SKES - Secure Key Exchange Server

SKES is a secure key exchange server to exchange encryption keys between two parties in a secure manner. The two parties can then communicate through an unsecure channel, by encrypting messages with AES,... Using SKES to exchange keys will eliminate the risk of Man-in-the-Middle attacks. A SKES server has to listen behind an encrypted HTTPS proxy with a valid signed SSL certificate.

WARNING The SKES server URL and handshake server and client code has to be hardcoded and verified! Otherwise the setup is not secure against Man-in-the-Middle attacks! Don't use this with Javascript code, which is transmitted to the client. It can be manipulated...

This server currently does not support HTTPS encryption. Instead add an Nginx proxy server to handle encryption.

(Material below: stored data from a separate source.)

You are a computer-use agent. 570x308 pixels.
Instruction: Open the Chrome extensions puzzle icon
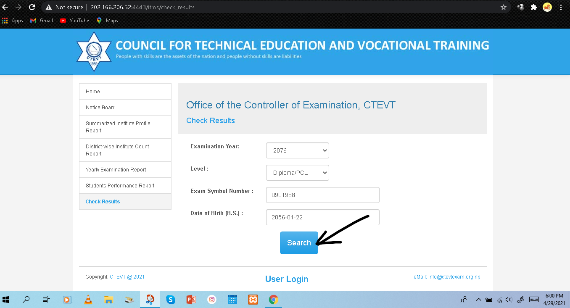tap(533, 7)
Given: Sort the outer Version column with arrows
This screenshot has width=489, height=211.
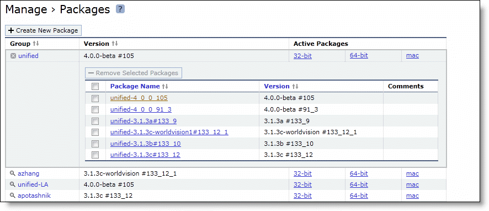Looking at the screenshot, I should click(x=115, y=44).
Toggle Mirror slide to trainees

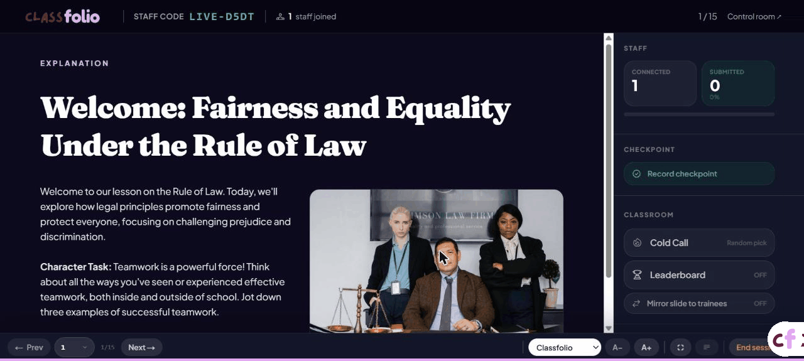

There are two possibilities to configure the application.
You can use both methods simultaneous.

Configure through a settings file

You should pass a settings file path as a command line argument:

skes -s "path/to/settings.toml"

Sample configuration:

# The listen address for the server.
# Default: :5000
ListenAddress = ":5000"

# TCP or UNIX socket.
# Values: tcp or unix
# Default: tcp
SocketType = "tcp"

# The length of the keys.
# Default: 64
KeyLength = 64

# Delete the keys after the timeout.
# The timeout is specified in seconds.
# Default: 15 seconds
KeysTimeout = 15

# A list of allowed hosts to perform POST request.
# If left empty, all hosts are allowed.
# Default: []
# Sample:  [ "" ]
AllowHosts = []

Configure settings with environment variables

List of available environment variables:



There is a Turtlefile available. Install the SKES turtle app within seconds without setting up and linking required dependency containers.
See the official turtle documentation for more information.


There is an automatic build available on Docker Hub.

docker pull desertbit/skes

Start the skes container.

docker run -p 80:80 desertbit/skes


A SKES server is a simple HTTP server.

POST requests

POST requests are server requests.
There are two post methods available:

  • /new Create a new key and return its access token in the response body. A remote address has to be in the request body, specifing the allowed remote address to obtain the key via the HTTP GET method.
  • /get Obtain the newly created key by its access token. The access token has to be in the request body. This request can only be triggered once per token. The key is returned in the response body.

GET requests.

GET requests are client requests.
Create a simple get requests with the host URL followed by the access token.

Sample: https://host/NLMKEQqiy3D3DltItonwwssUNficyi

This request can only be triggered once per token. The key is returned in the response body.


Let's assume the following scenario:

  • One HTTP server
  • One HTTP client

To improve the security and to not transmit messages unencrypted over the HTTP connection, we'll use SKES to help encrypting messages with AES-256.

  1. Client connects to the server.
  2. Server sends a POST /new request to the SKES server. An access token is returned in the response body.
  3. Server sends a POST /get request to the SKES server. The key is returned in the response body.
  4. Meanwhile the server sends the access token to the client.
  5. The client sends a GET requests with the access token obtained from the server to the SKES server. The key is returned in the response body.
  6. Client and Server encrypt messages with AES using the shared key.